Extracted records:

* * *

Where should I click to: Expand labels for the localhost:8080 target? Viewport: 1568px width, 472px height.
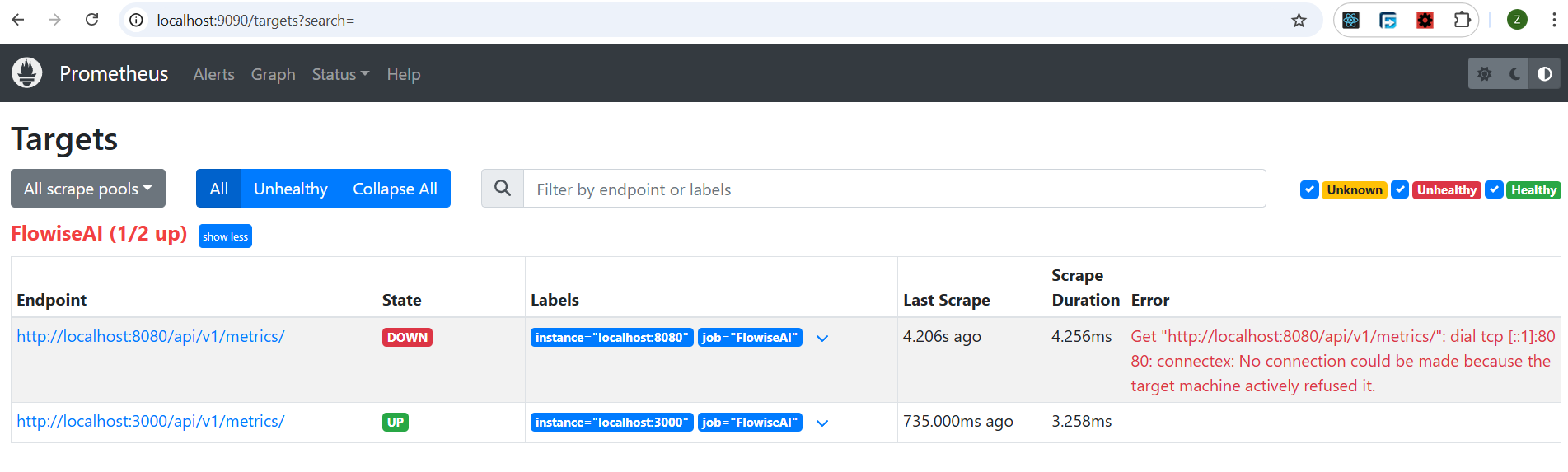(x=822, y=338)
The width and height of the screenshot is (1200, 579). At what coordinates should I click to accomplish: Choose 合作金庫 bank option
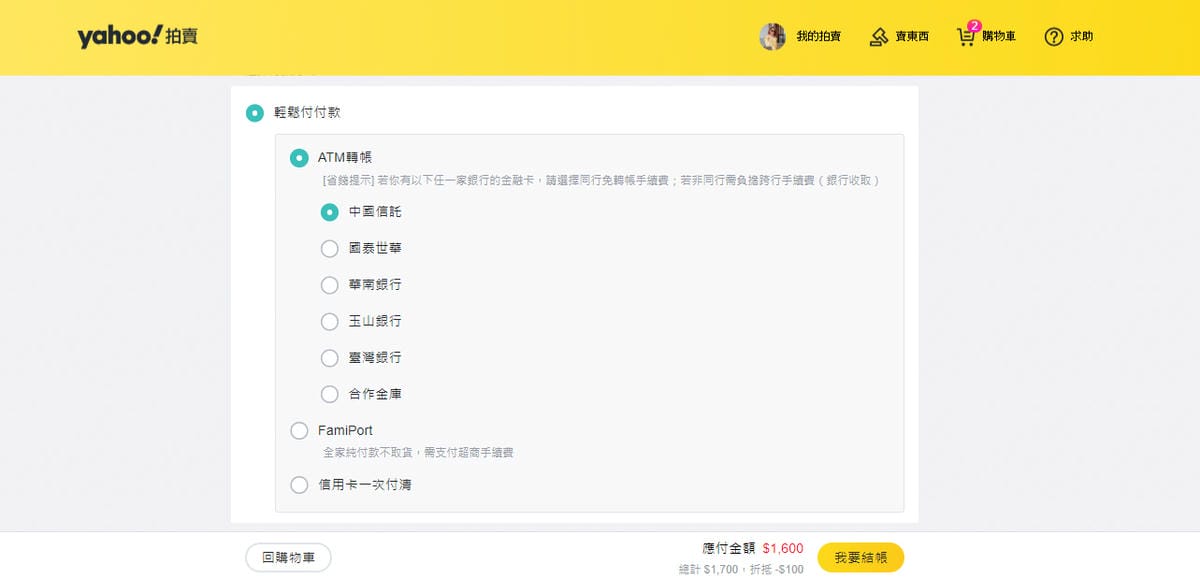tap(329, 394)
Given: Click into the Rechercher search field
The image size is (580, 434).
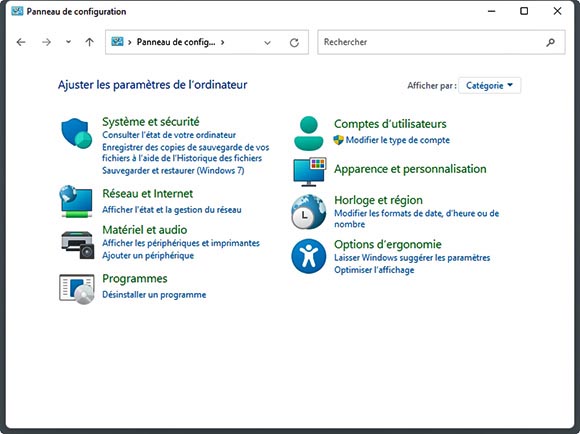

* * *

__REQUIRED WORK__
Apart from the pictures, every line above must be repeated exactly.

__TASK RESULT__
Where should I click to: Expand labels for the localhost:8080 target? Viewport: 1568px width, 472px height.
(x=822, y=338)
The width and height of the screenshot is (1200, 579). At what coordinates should I click to accomplish: Choose 合作金庫 bank option
tap(329, 394)
Given: Click into the Rechercher search field
The image size is (580, 434).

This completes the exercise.